[time-nuts] Misuse of word "decimate" (was Re: Short term 10MHz source)

David G. McGaw David.G.McGaw at dartmouth.edu
Thu Jan 10 13:18:05 UTC 2019


In digital filtering, decimation is a reduction of sample rate, 
truncation is a reduction of precision.  Interpolation can refer to 
either of the opposite processes.  The terms downsampling and upsampling 
can be used to avoid confusion with regards to sample rate.  I am trying 
to come up with an adequate term for improving precision.  Averaging is 
one form, but not inclusive.

David N1HAC


On 1/10/19 7:59 AM, Magnus Danielson wrote:
> Peter,
>
> While the word derives back to the Roman times, today it is a 
> technical term for data-reduction being used in professional 
> literature, so it's meaning has already been established.
>
> For instance, in modern phase-noise measurement setups the sample-rate 
> is around 100 MS/s, and that sample-rate of multiple ADCs with 
> relatively high amounts of bits is way to high to hand over to 
> software, so it is decimated down in steps in FPGA before handing over 
> to software.
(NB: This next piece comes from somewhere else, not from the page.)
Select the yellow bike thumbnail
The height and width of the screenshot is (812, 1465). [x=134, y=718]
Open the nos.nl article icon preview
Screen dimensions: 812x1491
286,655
Decimation is the term used in that context.
>
> Cheers,
> Magnus
>
> On 2019-01-10 13:01, Peter Vince wrote:
>> In his comment below, Mark has used the word "decimate".  There is much
>> debate about what this word means (presently, and/or in the past), but
>> common explanations refer back to Roman times when they apparently 
>> killed
>> one person in ten as a punishment, and similarly "tithes" - or taxes, 
>> where
>> one in ten was taken.  Now OK, you can argue this until the cows come 
>> home,
>> but the result is that the meaning isn't crystal clear, and 
>> particularly on
>> a technical forum where precision is paramount, and the entire reason we
>> are here, I believe accuracy and clarity of expression is also 
>> important.
>> In this instance, I believe "truncate" would be a better word.
>>
>> </rant>  :-)
>>
>>       Regards,
>>
>>            Peter Vince
>>
>> On Wed, 9 Jan 2019 at 23:56, Mark Sims <holrum at hotmail.com> wrote:
>>> ...
>>> And as far as decimating the TICC output values in firmware... please
>> don't.   Let the user decimate the values if they want to.